Non manca certo il momento grat grat in cui Karim imbraccia la washboard e prende vita la versione più busker di “Ragazzo Eroe” che riescono a regalarci su un palco; al termine del quale si anima la sfida tra Appino e Pellegrini a chi riesce a conquistare prima il sottopalco sui rispettivi gonfiabili sospinti dalla folla.
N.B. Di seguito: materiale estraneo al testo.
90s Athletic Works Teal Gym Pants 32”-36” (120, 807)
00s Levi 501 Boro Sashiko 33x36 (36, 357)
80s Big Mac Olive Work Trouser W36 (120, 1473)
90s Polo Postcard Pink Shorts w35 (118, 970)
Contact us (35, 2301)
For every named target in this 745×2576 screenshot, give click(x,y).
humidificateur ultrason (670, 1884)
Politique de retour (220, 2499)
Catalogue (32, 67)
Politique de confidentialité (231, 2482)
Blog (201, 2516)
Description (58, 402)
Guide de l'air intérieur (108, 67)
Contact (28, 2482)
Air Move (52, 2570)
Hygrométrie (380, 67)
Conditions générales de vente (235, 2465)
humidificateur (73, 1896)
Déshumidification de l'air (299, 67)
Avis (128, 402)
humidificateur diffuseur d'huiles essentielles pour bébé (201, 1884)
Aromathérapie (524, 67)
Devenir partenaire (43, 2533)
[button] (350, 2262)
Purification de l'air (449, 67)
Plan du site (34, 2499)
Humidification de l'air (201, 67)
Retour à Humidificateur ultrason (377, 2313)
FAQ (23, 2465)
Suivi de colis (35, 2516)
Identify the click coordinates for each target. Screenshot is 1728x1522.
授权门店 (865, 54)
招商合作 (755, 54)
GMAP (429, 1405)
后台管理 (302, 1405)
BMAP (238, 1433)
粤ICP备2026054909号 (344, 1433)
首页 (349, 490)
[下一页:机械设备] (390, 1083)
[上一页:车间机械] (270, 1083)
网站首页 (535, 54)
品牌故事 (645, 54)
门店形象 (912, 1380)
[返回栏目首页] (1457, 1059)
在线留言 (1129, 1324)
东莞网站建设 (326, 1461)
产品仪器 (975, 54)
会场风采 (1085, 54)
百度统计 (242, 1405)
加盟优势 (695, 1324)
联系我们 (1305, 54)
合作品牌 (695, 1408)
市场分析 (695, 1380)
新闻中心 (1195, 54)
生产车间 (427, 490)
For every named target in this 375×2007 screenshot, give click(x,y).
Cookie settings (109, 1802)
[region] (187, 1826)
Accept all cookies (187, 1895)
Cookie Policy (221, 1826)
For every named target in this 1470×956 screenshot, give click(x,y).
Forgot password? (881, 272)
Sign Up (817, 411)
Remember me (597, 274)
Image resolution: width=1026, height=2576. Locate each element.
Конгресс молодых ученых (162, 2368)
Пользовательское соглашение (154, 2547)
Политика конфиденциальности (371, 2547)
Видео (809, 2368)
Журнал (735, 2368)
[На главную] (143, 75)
Una saga avvincente che ci sta lasciando col fiato sospeso, ma che viene puntualmente vinta con una precisione chirurgica dal Maestro.

L’encore vede i due pezzi che probabilmente hanno segnato i capisaldi della loro carriera: “L’anima non conta” con cui sono arrivati al grande pubblico e ovviamente “Viva” che li ha consacrati verso l’avvio di questa scalata nella storia della musica indipendente italiana ed è un po’ come se fosse il loro manifesto.

Ci sono dei live che riescono ad entrarti dentro anche se non puntano all’esclusività dell’evento in sé; la loro straordinarietà sta piuttosto nel celebrare “istanti di normalità” (ché banalmente anche suonare, per davvero, essendo presenti non con ma ai propri strumenti su un palco non è un dettaglio da dare per scontato) attraverso l’eccentricità della propria inesauribile voglia di far casino. E noi con loro.

Grazie, Zen. Siete le vecchie troie che ci meritiamo!